> **Selected excerpt**:
(begin)

# Hmm, is it worth it buying a used 60GB PS3?



## ChrisPCD (May 19, 2013)

Described as 'very good', with pictures, and only a couple hundred bucks shipped.

Thing is I heard they have/had problems. Do they even work with the latest firmware........ or games?


----------



## Salvador Dali (Oct 26, 2013)

They still play the latest games and have the latest firmware, they's no different from the latest PS3 model, aside from the aesthetics. The original PS3 models have been known to get the "yellow light of death", which basically means hardware failure and a dead PS3. However, PS3 failure rates are very low, even with the older ones, so I wouldn't worry too much about it.

I've had my 80GB original model PS3 for nearly 6 years now and it still works like the day I brought it.
I wouldn't recommend a 60GB PS3 personally though, only because the hard drive is a bit small (though it can be upgraded), but depending on how many games you play, that might not be a problem.


----------



## ChrisPCD (May 19, 2013)

Sweet.


----------



## ChrisPCD (May 19, 2013)

LOL! I just ordered it a few minutes ago. I hope it works like it's supposed to.

A co-worker gave me _his _playstation 3 to fix because it doesn't work. I had to tell him the only way it's happening is if he just buys the best one he can used online.. because neither one of us is buying one for 1000 bucks new. I have some playstation 2 games and no playstation 2 so I figured that sounds like a good idea for myself.

He's going to crap his pants when I post the picture on facebook, LMAO!!!


----------



## WillYouStopDave (Jul 14, 2013)

I just looked on Amazon. It looks like there are at least a few used PS3s that are cheaper and advertised as working fine. I wouldn't pay $200 for a used game system if I could get it cheaper. As long as it works, you don't have much to worry about. You can always get new controllers and stuff like that and who needs a manual?

If you're gonna pay $200 used, there's one on there for just a little over $200 brand new.

Edit - Frankly, I think a used PS3 is a great value if you can get it for the right price. It's got plenty of games and accessories and all that good stuff widely available. If you buy a brand new system you pay a premium and you have to wait for new games.


----------



## beli mawr (Dec 18, 2013)

IIRC to upgrade the HDD, it's remove the carriage and put the new one in, very easy. Also, again IIRC, it's a stardard 2.5" Laptop SATA HDD.

I still have my 60GB PS3 I bought in 2007. The only thing is the BD laser had failed and I had to replace that ($50 part).


----------



## Noca (Jun 24, 2005)

Ive heard the early model PS3s use rivets to hold the harddrive housing together, which can be annoying to take apart. The newer models are easier to access to change the harddrive. Either way $200 for a used PS3 sounds expensive, even $200 CAD is expensive., might as well just get a new one.


----------



## beli mawr (Dec 18, 2013)

Noca said:


> Ive heard the early model PS3s use rivets to hold the harddrive housing together, which can be annoying to take apart. The newer models are easier to access to change the harddrive. Either way $200 for a used PS3 sounds expensive, even $200 CAD is expensive., might as well just get a new one.

(end)

> **Material provided**:
(begin)

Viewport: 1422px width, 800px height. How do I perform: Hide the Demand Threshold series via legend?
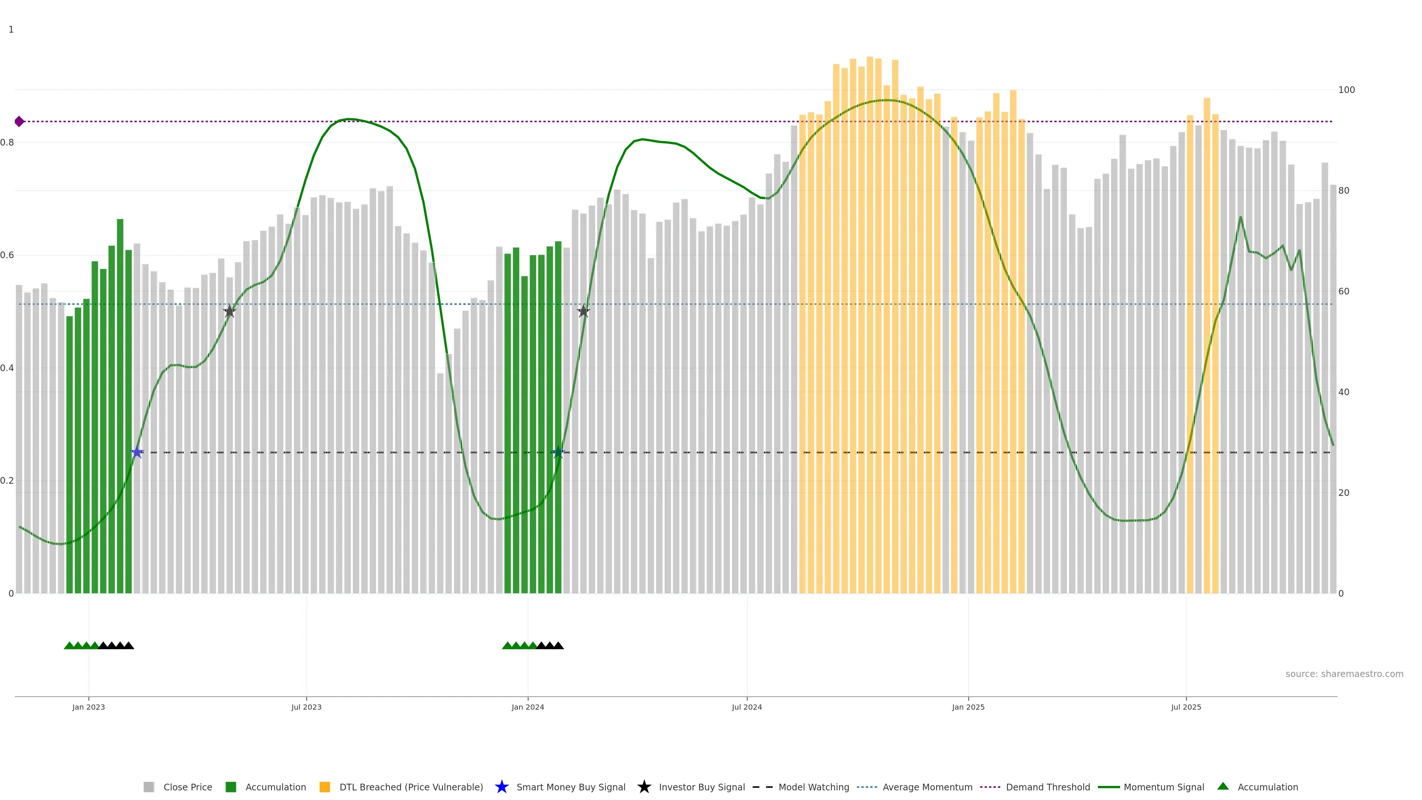pyautogui.click(x=1047, y=787)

(end)

> **Objectives**:
**1.** In the forum thread about buying a used 60GB PS3, which component had to be replaced in the 60GB PS3 that beli mawr bought in 2007, and what did the part cost?
**2.** Continue the forum thread about buying a used 60GB PS3 from the point at which the text stops.

> **Answers provided**:
**1.** The BD laser had failed, and the replacement part cost $50.

**2.**
I'm not sure about that, I'd have the find the manual, but IIRC Sony even gave instructions for replacing the hard drive right in the manual. They wouldn't have done that if it were riveted in.


----------



## WillYouStopDave (Jul 14, 2013)

Do game saves really take that much HD space?


----------



## Salvador Dali (Oct 26, 2013)

$200 for a used 60GB PS3 is pretty pricey, you might be better off just buying a new PS3, they definitely don't cost $1,000, lol.

By the way, only the very early original model PS3s can play PS2 games. If the PS3 has 4 USBs ports on the front, it's PS2 compatible, if it's just 2 USBs, it's unable to play PS2 games I'm afraid.

The backward-compatibility isn't very good though, there are only a select-few games it can play, and they tend to have bugs and other glitches that aren't present if you play the games on a PS2 system. Most likely this is the reason why they removed backward-compatibility for later versions of the PS3.



WillYouStopDave said:


> Do game saves really take that much HD space?


No, the saves are pretty tiny for the most part, but a lot of PS3 games have large mandatory installs that take up a few gigabytes for each one. Let's say you have a bunch of games that take up 5GB to install for each one, that's about 11-12 games you can fit onto your 60GB PS3. That might be plenty for some people, but once/if you start to build up your library, the space does become an issue.


----------



## ChrisPCD (May 19, 2013)

I already have a new playstation 3. I was curious about the old ps2 backwards compatible playstation 3 and how much it might cost, so I looked it up. For the condition it appears to be in, I expected it to cost a lot more. I have a 1TB external hard drive I was going to tear open to use in it.

If it can play my Xenosaga games I'll be a happy camper.


----------



## ChrisPCD (May 19, 2013)

beli mawr said:


> I still have my 60GB PS3 I bought in 2007. The only thing is the BD laser had failed and I had to replace that ($50 part).


That's really good to know. What part did it need exactly? Like the laser unit or the whole drive?


----------



## ChrisPCD (May 19, 2013)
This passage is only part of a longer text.